Aim of the exercise: In the listing below, count the lines containing the string "toolbar" and state only the number.

Given information:
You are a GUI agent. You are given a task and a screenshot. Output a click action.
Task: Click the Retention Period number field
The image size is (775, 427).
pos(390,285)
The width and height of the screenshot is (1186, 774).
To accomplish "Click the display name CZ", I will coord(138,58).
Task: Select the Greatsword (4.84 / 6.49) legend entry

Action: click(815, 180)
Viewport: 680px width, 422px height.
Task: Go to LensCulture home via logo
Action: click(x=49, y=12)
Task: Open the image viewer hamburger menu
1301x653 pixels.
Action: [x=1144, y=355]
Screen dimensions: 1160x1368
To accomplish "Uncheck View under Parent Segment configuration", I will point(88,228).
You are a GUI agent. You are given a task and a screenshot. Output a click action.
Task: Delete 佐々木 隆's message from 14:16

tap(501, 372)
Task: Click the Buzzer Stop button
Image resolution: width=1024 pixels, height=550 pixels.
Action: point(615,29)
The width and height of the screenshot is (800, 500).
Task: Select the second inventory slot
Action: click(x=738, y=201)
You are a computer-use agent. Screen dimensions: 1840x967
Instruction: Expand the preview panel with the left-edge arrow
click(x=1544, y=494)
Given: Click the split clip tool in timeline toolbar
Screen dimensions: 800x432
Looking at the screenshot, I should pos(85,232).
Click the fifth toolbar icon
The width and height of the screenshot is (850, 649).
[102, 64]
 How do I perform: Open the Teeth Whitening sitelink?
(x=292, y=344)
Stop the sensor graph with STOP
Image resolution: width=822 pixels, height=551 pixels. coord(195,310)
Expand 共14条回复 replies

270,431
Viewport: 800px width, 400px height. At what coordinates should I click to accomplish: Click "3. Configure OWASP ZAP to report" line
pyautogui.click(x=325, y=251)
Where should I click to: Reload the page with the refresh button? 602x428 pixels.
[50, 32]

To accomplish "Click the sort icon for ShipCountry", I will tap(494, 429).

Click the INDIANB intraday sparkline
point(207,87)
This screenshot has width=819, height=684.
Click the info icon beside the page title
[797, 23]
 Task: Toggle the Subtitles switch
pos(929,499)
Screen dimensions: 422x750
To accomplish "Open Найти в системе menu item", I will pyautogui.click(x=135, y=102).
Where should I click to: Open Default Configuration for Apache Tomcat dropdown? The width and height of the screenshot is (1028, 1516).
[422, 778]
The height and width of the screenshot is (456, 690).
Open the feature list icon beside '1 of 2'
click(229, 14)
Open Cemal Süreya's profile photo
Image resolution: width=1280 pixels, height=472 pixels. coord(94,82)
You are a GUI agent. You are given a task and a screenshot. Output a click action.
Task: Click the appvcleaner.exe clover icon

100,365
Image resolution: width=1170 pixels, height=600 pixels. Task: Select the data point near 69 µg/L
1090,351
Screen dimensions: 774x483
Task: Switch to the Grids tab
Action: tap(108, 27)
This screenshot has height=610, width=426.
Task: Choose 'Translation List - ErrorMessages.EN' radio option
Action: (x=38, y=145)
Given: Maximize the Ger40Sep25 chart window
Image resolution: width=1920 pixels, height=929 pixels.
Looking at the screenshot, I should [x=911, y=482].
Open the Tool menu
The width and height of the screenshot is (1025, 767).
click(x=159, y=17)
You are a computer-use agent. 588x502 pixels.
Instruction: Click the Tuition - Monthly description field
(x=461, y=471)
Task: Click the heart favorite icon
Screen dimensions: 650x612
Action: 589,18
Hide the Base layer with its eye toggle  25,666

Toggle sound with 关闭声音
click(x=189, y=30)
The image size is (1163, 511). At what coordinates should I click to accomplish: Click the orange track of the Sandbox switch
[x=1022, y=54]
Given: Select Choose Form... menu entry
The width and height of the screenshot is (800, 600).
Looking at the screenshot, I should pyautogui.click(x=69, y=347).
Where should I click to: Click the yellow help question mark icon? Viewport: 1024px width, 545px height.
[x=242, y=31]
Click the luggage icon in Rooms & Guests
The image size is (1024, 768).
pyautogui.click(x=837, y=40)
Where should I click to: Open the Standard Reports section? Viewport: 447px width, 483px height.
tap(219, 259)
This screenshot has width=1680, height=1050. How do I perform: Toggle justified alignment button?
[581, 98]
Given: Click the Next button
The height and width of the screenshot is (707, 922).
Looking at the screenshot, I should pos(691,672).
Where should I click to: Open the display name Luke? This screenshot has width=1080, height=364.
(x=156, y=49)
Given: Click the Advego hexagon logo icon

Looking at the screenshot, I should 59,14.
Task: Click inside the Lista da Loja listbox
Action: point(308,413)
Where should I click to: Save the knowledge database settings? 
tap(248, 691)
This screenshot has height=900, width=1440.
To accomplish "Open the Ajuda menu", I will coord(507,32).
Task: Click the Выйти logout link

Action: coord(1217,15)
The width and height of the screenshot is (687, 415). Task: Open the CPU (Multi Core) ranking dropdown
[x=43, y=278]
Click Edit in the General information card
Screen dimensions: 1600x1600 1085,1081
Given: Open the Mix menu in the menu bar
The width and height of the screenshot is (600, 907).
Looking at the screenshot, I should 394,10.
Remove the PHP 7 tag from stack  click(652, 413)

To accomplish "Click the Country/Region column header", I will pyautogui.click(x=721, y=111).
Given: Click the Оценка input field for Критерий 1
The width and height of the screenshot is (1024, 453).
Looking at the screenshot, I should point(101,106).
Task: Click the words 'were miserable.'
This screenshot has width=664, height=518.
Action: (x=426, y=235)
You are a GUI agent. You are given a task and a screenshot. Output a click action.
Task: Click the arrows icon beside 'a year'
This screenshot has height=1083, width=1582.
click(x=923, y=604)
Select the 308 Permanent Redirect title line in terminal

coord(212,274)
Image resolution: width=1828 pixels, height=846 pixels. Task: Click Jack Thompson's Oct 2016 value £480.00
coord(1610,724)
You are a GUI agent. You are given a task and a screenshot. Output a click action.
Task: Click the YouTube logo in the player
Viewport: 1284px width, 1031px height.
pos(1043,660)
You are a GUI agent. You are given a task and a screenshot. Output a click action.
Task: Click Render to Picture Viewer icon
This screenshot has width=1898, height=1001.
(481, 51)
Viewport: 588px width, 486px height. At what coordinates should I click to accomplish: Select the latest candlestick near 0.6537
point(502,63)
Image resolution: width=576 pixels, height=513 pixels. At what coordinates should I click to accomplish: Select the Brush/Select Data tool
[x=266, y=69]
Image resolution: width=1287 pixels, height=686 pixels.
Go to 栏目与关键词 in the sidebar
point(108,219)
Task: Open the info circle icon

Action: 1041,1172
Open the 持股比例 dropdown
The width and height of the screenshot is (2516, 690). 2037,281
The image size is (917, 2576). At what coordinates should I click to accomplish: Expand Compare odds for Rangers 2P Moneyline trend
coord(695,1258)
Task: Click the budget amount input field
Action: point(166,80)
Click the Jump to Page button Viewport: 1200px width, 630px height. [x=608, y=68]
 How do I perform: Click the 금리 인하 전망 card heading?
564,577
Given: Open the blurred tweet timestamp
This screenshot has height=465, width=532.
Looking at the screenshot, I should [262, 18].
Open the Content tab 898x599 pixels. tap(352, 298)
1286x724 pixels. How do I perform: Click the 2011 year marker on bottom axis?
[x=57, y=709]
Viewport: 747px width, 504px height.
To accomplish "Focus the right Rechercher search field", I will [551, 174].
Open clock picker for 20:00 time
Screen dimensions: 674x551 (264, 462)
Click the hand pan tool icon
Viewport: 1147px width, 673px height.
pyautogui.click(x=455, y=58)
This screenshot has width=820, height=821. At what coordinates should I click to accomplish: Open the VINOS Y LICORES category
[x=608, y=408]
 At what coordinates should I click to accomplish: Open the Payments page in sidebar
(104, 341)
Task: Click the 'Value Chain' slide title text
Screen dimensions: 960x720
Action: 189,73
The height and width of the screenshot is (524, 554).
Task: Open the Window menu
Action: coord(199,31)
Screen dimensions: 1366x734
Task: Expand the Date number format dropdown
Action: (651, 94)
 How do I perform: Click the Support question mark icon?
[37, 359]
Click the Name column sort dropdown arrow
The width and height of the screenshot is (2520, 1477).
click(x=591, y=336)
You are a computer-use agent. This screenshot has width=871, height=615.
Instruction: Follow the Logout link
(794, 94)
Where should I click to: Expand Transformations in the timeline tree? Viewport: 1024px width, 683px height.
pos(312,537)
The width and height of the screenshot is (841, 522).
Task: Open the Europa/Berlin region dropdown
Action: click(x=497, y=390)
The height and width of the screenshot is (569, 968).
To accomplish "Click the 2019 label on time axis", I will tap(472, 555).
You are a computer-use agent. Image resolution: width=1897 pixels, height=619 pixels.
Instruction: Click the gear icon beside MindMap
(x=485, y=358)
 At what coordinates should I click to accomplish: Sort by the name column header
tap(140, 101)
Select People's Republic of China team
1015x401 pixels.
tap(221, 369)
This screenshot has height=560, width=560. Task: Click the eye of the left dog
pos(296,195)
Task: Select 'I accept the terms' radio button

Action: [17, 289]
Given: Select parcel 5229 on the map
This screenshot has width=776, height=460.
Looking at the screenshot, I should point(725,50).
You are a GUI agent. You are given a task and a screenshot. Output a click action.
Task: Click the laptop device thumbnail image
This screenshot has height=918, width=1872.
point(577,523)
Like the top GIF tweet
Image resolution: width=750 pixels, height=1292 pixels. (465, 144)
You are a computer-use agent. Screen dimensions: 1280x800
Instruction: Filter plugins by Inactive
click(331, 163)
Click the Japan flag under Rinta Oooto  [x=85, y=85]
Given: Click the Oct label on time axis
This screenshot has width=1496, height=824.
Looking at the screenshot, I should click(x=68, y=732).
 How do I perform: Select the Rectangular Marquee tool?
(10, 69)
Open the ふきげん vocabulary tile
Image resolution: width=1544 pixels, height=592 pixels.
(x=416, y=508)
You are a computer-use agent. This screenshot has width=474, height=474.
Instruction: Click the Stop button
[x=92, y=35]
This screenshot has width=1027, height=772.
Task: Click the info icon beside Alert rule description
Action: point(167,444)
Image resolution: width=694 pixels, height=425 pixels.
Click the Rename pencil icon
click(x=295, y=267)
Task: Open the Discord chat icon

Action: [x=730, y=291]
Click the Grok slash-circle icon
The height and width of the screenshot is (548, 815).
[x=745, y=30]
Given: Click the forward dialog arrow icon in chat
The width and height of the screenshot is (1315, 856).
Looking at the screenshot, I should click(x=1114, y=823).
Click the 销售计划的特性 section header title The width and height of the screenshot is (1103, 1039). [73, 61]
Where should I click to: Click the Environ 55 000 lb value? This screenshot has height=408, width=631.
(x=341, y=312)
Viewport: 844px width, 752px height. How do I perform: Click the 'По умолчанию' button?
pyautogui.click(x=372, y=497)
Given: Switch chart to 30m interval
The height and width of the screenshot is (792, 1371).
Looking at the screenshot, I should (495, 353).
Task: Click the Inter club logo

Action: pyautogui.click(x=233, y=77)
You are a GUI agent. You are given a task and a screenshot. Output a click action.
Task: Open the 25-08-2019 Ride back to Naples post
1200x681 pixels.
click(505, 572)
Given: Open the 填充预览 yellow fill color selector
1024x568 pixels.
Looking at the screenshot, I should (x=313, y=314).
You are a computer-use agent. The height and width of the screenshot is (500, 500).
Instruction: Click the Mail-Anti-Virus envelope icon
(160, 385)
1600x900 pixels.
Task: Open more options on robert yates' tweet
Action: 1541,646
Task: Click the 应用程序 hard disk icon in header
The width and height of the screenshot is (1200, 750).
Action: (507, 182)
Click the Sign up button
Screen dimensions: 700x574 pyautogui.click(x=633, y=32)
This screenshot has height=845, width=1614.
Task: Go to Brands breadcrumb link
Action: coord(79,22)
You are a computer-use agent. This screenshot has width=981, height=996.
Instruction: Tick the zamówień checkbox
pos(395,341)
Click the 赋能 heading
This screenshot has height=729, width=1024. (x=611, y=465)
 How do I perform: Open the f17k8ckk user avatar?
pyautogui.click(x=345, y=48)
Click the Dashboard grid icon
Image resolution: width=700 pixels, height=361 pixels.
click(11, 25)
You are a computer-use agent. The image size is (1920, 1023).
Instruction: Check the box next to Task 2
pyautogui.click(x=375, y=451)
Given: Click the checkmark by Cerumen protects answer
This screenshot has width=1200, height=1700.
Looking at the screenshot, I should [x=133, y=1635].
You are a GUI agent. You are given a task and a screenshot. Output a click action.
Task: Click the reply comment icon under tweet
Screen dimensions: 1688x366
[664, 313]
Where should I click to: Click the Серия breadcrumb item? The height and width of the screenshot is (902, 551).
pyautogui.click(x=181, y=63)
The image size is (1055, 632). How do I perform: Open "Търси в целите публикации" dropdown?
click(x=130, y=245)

Exercise solution: 2